As a photojournalist, Remi was given priority and was on one of the first planes out. I followed a few days later. Already the cab driver seemed accustomed to the "No!" I let out as we drove across the Manhattan Bridge, the gaping absence. No Towers to welcome me home. The smoke was still so strong in Midtown and it was undeniably the smell of death that we were all forced to take in with every inhale. There were no answers and no escape. We huddled together in my small bedroom, Remi holding me tight so that my fear would not strangle me like snakes. 


And then, as with a sweep of angel's wings, the sense of solidarity. Of fellow New Yorker's looking at each other in the eye, of going out of their way to be, if not outright helpful then at least not to be harmful. Respectful as the Missing Person posters finally came down or were carried away by the wind or faded in the rain. Finally, all at the same level because we had all fallen so far, collectively. It was the closest thing to peace that I could feel during those first few weeks afterwards. And then, pushed forward by a plan that had already been set in motion, I was in Paris, leaving my beloved and wounded city behind. 


In the years that followed as Remi and I travelled for our stories together, I could see the ripple effect of that day and how far it reached across the world and back again. The shock of seeing a pro Osama Bin Laden poster in a desert village in Mali, a woman taking my hand and saying how sorry she was for what had happened once she found out that I was an ex-New Yorker, I don't remember where that was. Vanuatu? India? It is a black ribbon that tied us all together.


This past summer, my favorite exhibit in the Rencontres International Photography Festival was a tribute to the Mexican filmmaker Gabriel Figueroa. Screens were set up in the alcoves of the desacrilized Frère Prêcheurs church, the very same where flamenco dancers have been twirling and stomping this weekend during the Feria. Each screen featured different themes in Figueroa's work, all occasionally showing the famous "Figueroa skies" that I remember hearing about when I was an actress. Such depth, such contrast where black is black and white is white. Similar to how so many of us behaved in the days after 9/11.

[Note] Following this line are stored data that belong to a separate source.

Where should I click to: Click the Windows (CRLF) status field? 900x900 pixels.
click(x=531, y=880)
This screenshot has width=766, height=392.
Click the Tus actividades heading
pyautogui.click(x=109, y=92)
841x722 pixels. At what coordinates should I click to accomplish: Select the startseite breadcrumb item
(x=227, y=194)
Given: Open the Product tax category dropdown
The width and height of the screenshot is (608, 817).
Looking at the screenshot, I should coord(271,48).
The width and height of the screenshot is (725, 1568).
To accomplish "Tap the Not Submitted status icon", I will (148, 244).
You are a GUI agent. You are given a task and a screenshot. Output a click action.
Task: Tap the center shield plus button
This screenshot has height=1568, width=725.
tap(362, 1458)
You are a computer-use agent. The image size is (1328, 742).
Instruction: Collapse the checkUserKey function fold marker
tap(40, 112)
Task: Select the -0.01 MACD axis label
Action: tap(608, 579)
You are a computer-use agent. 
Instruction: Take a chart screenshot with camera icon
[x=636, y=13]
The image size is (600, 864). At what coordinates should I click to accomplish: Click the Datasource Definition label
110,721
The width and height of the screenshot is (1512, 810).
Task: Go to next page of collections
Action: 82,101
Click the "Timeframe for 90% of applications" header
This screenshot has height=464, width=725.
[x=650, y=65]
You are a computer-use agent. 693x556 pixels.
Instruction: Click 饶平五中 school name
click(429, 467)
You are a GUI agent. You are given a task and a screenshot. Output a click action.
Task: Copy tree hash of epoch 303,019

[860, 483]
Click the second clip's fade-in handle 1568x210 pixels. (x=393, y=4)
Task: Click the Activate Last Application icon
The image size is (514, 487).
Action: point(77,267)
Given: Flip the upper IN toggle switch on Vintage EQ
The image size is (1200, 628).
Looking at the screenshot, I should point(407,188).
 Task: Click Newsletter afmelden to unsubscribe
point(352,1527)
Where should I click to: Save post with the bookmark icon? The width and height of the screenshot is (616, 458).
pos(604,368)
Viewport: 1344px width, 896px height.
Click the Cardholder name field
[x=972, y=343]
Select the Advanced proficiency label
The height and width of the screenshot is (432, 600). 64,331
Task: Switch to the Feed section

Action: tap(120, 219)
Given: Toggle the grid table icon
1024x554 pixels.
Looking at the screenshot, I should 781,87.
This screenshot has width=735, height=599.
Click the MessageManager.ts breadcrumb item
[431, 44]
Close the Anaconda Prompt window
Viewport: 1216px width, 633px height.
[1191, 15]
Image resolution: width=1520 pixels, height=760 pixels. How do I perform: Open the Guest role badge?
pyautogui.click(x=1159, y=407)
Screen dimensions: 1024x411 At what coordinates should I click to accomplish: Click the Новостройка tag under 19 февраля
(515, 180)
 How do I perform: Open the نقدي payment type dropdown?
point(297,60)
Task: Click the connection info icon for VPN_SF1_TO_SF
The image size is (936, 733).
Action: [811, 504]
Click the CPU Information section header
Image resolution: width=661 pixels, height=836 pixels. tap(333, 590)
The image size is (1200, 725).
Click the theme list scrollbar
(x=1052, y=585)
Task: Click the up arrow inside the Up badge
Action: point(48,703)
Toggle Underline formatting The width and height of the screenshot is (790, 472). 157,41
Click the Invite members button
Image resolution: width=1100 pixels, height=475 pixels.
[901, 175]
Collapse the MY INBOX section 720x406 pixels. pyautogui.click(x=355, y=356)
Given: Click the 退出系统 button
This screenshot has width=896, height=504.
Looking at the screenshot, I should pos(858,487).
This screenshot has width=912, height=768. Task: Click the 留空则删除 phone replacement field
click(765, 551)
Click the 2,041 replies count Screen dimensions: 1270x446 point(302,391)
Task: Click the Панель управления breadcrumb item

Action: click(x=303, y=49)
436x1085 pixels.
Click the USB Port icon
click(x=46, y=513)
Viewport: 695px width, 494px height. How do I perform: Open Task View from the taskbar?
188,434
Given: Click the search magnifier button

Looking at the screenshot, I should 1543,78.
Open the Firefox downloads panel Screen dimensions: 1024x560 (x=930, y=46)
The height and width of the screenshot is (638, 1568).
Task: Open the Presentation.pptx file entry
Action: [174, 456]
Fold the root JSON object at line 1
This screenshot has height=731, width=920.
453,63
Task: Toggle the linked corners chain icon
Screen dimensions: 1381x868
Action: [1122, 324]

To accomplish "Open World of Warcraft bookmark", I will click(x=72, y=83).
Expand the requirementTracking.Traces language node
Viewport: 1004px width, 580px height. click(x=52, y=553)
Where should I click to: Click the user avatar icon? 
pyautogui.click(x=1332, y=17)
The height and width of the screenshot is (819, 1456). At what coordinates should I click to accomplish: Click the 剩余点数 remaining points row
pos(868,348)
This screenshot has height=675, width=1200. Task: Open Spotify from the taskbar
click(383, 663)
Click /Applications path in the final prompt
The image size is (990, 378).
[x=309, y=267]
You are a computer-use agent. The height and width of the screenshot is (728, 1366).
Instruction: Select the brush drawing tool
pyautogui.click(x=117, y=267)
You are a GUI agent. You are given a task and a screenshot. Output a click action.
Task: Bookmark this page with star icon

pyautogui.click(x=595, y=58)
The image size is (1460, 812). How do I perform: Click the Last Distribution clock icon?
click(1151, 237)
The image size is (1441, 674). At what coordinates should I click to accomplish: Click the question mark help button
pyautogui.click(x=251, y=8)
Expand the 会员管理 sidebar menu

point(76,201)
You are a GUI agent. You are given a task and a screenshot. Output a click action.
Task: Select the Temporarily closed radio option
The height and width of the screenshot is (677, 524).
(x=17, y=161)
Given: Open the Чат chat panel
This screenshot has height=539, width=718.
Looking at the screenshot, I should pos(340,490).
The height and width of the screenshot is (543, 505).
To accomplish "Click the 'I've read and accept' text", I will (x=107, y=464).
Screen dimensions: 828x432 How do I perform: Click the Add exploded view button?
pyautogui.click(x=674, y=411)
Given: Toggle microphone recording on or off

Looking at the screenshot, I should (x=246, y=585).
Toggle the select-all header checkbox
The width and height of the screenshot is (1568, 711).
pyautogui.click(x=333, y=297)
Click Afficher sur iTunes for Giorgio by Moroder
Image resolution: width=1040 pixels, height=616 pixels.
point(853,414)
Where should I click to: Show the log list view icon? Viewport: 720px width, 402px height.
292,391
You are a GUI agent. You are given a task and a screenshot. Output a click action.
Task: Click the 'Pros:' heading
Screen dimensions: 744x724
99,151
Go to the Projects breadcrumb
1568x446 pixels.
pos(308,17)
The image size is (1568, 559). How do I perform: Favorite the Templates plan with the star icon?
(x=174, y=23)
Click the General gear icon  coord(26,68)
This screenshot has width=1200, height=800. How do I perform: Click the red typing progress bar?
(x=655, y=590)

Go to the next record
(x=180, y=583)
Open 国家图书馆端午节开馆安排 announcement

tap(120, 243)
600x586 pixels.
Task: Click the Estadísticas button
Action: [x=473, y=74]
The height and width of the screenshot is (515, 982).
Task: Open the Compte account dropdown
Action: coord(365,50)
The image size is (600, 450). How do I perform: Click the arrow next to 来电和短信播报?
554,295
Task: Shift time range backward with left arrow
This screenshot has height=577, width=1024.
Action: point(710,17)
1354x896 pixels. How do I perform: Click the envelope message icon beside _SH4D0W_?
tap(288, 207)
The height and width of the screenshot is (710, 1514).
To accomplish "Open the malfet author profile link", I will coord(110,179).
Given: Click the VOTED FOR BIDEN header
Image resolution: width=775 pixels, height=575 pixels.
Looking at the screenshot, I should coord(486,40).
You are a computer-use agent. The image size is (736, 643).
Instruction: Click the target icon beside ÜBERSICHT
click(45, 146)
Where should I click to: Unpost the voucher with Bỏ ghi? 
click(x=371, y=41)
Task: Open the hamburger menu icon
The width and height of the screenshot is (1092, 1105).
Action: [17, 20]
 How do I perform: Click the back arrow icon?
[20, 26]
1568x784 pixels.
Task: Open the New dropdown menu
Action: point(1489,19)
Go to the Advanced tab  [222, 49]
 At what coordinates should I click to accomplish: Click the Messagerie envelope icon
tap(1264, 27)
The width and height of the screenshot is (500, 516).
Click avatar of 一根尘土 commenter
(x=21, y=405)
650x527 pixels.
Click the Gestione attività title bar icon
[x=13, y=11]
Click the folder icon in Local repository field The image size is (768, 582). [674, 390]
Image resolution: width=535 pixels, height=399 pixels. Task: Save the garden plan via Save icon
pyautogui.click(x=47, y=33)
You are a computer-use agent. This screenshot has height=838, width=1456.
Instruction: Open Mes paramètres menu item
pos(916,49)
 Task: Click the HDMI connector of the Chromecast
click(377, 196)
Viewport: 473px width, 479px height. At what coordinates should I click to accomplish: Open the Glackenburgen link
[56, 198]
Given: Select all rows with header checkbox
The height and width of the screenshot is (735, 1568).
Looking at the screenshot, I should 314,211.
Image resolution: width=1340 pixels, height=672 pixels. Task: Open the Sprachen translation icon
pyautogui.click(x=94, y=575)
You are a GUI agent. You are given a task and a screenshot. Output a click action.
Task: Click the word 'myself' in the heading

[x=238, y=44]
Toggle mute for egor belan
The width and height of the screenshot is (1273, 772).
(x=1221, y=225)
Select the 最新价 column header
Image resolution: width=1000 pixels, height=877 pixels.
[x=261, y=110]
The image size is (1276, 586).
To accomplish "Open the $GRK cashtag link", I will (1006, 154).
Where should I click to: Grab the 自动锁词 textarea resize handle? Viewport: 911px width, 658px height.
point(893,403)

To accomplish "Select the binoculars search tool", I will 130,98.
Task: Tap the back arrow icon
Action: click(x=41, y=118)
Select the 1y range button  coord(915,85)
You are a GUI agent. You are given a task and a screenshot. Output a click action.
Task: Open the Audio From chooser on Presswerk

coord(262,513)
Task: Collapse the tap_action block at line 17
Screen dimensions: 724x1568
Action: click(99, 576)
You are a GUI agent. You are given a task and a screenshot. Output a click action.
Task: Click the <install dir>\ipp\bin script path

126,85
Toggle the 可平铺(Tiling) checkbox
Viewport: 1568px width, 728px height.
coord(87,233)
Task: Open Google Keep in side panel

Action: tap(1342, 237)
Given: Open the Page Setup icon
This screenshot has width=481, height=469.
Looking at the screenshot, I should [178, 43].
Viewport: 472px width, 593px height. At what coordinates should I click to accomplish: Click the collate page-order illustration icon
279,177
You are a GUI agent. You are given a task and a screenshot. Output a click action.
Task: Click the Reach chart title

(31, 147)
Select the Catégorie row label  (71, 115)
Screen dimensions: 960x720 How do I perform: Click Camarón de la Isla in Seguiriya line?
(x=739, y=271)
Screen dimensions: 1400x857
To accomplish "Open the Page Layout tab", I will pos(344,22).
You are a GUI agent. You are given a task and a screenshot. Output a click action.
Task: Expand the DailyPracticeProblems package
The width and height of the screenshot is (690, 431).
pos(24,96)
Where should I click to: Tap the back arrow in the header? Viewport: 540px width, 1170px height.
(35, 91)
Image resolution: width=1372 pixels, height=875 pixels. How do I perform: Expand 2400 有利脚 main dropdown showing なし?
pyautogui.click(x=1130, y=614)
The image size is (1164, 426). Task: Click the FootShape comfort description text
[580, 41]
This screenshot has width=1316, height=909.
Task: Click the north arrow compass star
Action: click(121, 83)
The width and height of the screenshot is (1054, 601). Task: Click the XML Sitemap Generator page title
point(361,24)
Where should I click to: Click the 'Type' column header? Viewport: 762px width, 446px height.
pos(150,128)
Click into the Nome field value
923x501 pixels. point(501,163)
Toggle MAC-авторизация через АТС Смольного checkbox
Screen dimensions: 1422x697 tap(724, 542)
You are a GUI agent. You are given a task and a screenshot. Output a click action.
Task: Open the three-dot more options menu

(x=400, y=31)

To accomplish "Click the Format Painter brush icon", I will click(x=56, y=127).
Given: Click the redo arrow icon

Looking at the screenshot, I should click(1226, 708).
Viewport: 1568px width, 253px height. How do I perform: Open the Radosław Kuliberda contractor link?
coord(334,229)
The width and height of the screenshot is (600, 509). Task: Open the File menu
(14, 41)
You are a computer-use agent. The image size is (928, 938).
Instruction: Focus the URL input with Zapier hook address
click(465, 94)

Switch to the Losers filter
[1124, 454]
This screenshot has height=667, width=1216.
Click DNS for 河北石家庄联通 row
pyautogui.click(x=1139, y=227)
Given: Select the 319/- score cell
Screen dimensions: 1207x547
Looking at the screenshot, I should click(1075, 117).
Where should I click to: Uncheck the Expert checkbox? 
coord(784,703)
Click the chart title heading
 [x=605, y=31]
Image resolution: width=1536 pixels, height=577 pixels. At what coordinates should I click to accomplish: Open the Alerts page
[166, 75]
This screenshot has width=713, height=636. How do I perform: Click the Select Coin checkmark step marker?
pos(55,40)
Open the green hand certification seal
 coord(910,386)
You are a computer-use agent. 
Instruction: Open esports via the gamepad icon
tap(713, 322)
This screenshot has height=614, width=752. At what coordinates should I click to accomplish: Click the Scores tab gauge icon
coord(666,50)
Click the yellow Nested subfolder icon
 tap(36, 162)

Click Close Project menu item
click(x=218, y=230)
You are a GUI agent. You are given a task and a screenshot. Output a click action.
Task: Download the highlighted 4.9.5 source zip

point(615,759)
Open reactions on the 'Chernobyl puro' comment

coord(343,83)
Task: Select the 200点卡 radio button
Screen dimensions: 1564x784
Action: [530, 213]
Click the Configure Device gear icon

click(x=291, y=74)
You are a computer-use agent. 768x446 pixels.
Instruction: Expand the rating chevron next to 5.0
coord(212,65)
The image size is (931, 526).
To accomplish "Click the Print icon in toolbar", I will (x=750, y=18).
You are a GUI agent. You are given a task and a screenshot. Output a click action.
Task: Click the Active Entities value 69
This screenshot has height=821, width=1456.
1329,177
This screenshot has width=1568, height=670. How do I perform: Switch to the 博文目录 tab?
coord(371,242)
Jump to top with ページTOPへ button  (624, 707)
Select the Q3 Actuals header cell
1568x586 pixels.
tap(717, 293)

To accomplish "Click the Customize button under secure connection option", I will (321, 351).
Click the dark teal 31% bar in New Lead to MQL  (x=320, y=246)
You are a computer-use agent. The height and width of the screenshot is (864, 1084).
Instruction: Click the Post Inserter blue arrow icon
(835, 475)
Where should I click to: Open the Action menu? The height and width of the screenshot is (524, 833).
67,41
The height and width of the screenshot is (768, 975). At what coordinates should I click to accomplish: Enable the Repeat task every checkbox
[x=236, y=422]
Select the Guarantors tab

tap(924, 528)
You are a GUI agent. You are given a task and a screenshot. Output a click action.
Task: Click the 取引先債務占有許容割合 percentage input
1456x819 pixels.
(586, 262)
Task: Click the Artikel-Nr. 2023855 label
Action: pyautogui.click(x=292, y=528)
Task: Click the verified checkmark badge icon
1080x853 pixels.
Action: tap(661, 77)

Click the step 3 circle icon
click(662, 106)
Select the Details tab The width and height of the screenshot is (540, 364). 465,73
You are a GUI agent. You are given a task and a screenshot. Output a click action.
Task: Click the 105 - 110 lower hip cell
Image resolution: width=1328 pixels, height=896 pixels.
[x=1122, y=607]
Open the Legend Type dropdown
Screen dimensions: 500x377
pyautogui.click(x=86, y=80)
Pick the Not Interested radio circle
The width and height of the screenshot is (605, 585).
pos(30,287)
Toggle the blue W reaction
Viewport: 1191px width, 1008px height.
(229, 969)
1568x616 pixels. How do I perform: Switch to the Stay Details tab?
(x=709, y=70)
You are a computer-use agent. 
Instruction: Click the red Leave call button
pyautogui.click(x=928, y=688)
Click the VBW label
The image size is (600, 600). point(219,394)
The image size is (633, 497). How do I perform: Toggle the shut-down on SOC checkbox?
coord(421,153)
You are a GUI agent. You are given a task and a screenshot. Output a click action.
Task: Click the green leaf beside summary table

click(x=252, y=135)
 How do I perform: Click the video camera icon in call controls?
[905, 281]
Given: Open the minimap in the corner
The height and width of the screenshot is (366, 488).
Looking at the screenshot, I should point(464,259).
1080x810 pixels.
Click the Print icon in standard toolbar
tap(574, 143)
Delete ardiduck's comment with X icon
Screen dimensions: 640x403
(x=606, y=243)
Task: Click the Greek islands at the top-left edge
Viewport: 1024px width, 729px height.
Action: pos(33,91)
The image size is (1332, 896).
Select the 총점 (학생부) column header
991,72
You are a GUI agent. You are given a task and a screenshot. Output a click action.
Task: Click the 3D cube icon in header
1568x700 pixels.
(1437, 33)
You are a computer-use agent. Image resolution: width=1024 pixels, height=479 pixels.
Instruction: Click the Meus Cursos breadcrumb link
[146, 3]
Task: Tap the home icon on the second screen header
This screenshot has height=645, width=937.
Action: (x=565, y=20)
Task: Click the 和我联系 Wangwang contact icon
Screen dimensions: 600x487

Two screens were also set up at the opposite ends of the church, both showing a beautifully edited "best of" from his career. It was made up of small moments but I was riveted by the pull of a couple's embrace, a psyche floating amidst the clouds, the slow lift of eyes brimming with tears. The pull of pure humanity. None of us can resist it. I watched the series over and over again.


We are all marked by our memories of this day; they are our ghosts in the machine. I am feeling especially grateful as I type, listening to the Sunday morning bells chime, grateful for Remi in the next room, for my family and loved ones and friends. I am sending out love and strength to any and all of you that are suffering on this Memorial. 

9 comments:

  1. This comment has been removed by a blog administrator.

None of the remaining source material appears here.